他手下校尉中有小半匈奴降将,看到此物时俱是一惊。
这是匈奴单于专用的鸣镝,发出时会有尖啸,冒顿便是以鸣镝弑父夺位。
“不若效匈奴之法,以鸣镝为指挥。”
众将心内震惊一瞬,开始七嘴八舌讨论,霍去病面色平静地听着手下校尉的发问,一一解答。事实上,他早已将部下这些问题都已想清楚列明白,他需要的是发散思维,寻找此阵的弱点。
众人的思维,确实比他一个人的更活泛。
帐中的声音明显从刚开始的对他的畏惧,有些怯懦,到现在的大胆陈述心中所想。
“以往两军对垒都是拼杀,可骑兵不行,我们拥有天然的速度,必然要将这速度发挥到最大,可这样的单位着实太明显了。如若战马折损,我们便如同失了最锋利的武器,与匈奴对阵多年,匈奴的缺点便是只知拼杀,他们防御薄弱,优点便是速度极快,若我们能拥有匈奴人的速度,而同时又有成为体系的防御,何愁不能与之一战?”
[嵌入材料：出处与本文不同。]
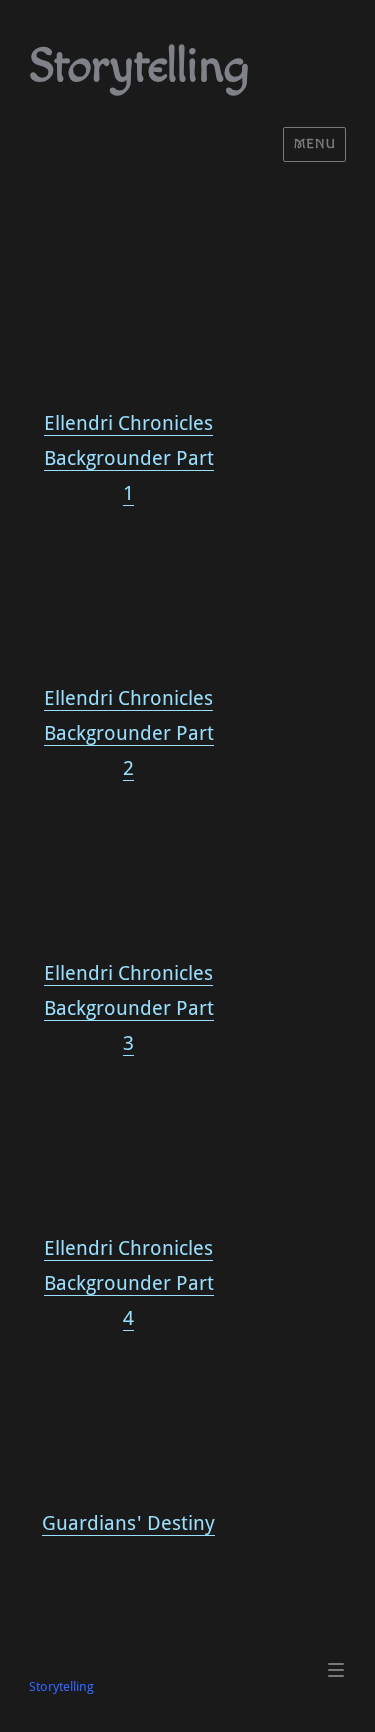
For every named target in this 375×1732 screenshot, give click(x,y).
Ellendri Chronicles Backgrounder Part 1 (129, 458)
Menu (314, 144)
“这阵法,便是集防御和速度一体的阵法。此前在居涂营中,便是用此法,绞杀了罗比姑和产的二千余人。”
赵破奴和高不识仆多居涂营等几个军士对视一眼,其实不然,此阵绞杀了二千余人,而困住的,有四千人。
他们以一千人,冲杀了居涂营近四千人的部落,并且大获全胜。